Late last year, the Department of Justice’s filed suit against the NAR policy of allowing brokers to keep their listings out of search results for competing agents. The Internet whetted the public’s appetite for information, and they will go where they can the best information for the least cost in terms of time and money.
So it’s inevitable that competition to the traditional MLS would emerge and interest was red-hot at Real Estate Connect, a conference in San Francisco held last week. It was standing room only when sessions were held relating alternatives to the MLS for home data search. To rattle nerves further, rumors of a new open-source MLS alternative have been circulating widely in developer communities. Such a system could possibly invite all-comers to both contribute and partake in the home listings data nationwide for free.
One conference session was given by Zillow.com, co-founded by Rich Barton who started travel site Expedia. Zillow is an innovative home-value website that gives consumers the ability to estimate and track the value of properties online. It powers Yahoo! Real Estate and has 66.8 million homes, but it is not yet covering Lexington or Louisville. Using the integrated Microsoft’s birds-eye view map system (which is available in Lexington already via http://local.live.com ) house-hunting trips feel like helicopter tours. And Zillow is unaffiliated with any real estate entity.
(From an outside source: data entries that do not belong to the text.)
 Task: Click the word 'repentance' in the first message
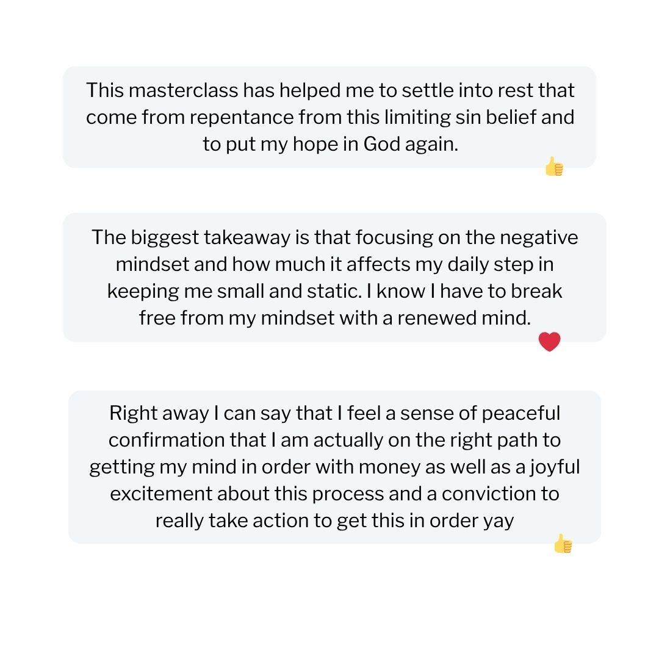241,117
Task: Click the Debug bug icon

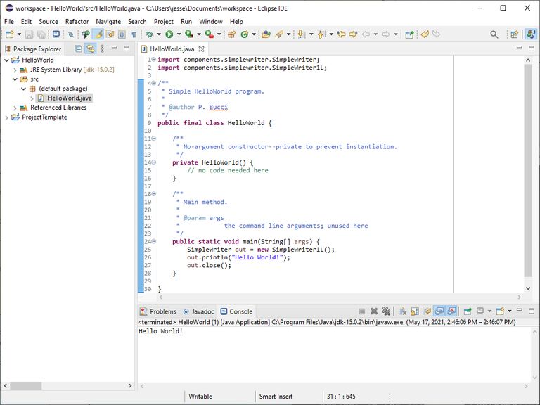Action: [149, 34]
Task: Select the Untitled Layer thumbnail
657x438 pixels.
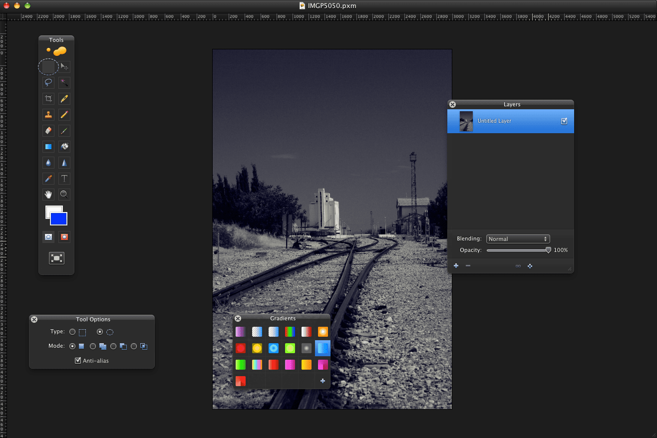Action: click(x=466, y=121)
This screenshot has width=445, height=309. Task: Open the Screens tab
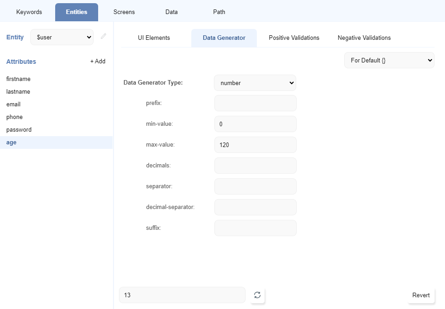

“The real estate boom on the Internet attracts new entrants almost daily with the promise of better assisting consumers in research and helping brokers market properties more successfully. The end result: brokers and agents are simultaneously presented with an abundance of opportunities and competitive threats” says Trulia.com, a search engine which is giving away free plug-ins for agent websites that offer powerful map searching capabilities without any programming.
Trulia’s recent partnership with fast-growing real estate franchisor Help-U-Sell, which uses a model without percentage-based commissions, shows what can happen when new systems are switched on. Using Trulia’s search tool, Help-U-Sell franchisees offer customers a fixed-fee menu of choice for their agent-provided services, bypassing completely the traditional model.
There’s more. Early as April of this year, eagle-eyed bloggers reported unusual links on Google for a real estate search, and screen shots circulated around the web. Just last week, Google-sleuth Tony Ruscoe located Google Real Estate in a secret test account. All evidence points to imminent launch of the largest independent vertical real estate search system, surely funded by agent advertising.
So are real estate agents still important. All signs say “absolutely,” but their roles are changing. Even Google’s Justin McCarthy, Strategic Development Manager for Real Estate embraces their importance “This is a huge transaction that needs hand-holding from a real estate agent.” A study by NAR showed 77 percent of consumers used the Internet to search for properties, but 81 percent still worked with an agent for the purchase.
It’s the agents and brokers who shun Internet technology who will find things unfriendly. A search for Lexington agents resulted in “page not found” errors, broken links and bounced emails. When Google and others do index agent websites, they need to be well-designed, map-integrated and responsive.
Those who use web technology to their advantage will come out winners. As Burke Smith of Prudential California Realty puts it so well in the conferences’ best quote, “Technology won’t replace agents. Agents with technology will replace agents.”